## EXERCISE DIRECTIONS
Print, exactly as written, every line from the first line of the records below through the line containing "バナナ (25件) (77, 646)", and nothing further.

## DATA SUPPLIED
□ □ □ □

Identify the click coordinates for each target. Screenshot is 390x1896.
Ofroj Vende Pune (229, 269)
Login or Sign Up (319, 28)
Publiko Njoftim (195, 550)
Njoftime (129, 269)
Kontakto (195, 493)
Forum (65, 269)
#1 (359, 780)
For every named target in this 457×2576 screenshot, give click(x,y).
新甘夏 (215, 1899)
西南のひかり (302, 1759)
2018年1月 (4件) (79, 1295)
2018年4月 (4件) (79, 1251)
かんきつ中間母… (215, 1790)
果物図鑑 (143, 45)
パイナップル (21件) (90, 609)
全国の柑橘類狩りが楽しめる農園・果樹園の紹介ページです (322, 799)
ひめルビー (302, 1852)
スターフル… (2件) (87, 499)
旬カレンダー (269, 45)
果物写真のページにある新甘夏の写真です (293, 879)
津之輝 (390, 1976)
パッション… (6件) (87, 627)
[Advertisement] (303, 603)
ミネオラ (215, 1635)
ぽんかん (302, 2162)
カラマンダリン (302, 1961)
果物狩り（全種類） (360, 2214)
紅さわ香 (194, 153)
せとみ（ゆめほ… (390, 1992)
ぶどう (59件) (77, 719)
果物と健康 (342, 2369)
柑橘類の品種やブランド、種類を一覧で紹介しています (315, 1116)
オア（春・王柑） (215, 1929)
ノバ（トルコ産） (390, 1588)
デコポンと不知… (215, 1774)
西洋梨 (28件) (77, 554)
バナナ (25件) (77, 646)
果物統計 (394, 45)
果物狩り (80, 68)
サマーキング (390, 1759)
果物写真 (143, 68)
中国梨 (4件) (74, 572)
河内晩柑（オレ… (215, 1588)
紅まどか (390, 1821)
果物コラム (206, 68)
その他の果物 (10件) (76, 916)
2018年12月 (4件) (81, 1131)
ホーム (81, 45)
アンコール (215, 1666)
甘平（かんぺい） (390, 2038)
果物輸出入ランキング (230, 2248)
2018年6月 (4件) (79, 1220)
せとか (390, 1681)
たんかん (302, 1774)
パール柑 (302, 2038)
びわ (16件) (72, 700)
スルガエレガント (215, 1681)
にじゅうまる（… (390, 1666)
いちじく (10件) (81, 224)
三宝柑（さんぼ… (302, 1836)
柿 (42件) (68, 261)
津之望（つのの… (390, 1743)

□ □ □ □

## SOLUTION BELOW
Identify the click coordinates for each target. Screenshot is 390x1896.
Ofroj Vende Pune (229, 269)
Login or Sign Up (319, 28)
Publiko Njoftim (195, 550)
Njoftime (129, 269)
Kontakto (195, 493)
Forum (65, 269)
#1 (359, 780)
For every named target in this 457×2576 screenshot, give click(x,y).
新甘夏 (215, 1899)
西南のひかり (302, 1759)
2018年1月 (4件) (79, 1295)
2018年4月 (4件) (79, 1251)
かんきつ中間母… (215, 1790)
果物図鑑 (143, 45)
パイナップル (21件) (90, 609)
全国の柑橘類狩りが楽しめる農園・果樹園の紹介ページです (322, 799)
ひめルビー (302, 1852)
スターフル… (2件) (87, 499)
旬カレンダー (269, 45)
果物写真のページにある新甘夏の写真です (293, 879)
津之輝 (390, 1976)
パッション… (6件) (87, 627)
[Advertisement] (303, 603)
ミネオラ (215, 1635)
ぽんかん (302, 2162)
カラマンダリン (302, 1961)
果物狩り（全種類） (360, 2214)
紅さわ香 (194, 153)
せとみ（ゆめほ… (390, 1992)
ぶどう (59件) (77, 719)
果物と健康 (342, 2369)
柑橘類の品種やブランド、種類を一覧で紹介しています (315, 1116)
オア（春・王柑） (215, 1929)
ノバ（トルコ産） (390, 1588)
デコポンと不知… (215, 1774)
西洋梨 (28件) (77, 554)
バナナ (25件) (77, 646)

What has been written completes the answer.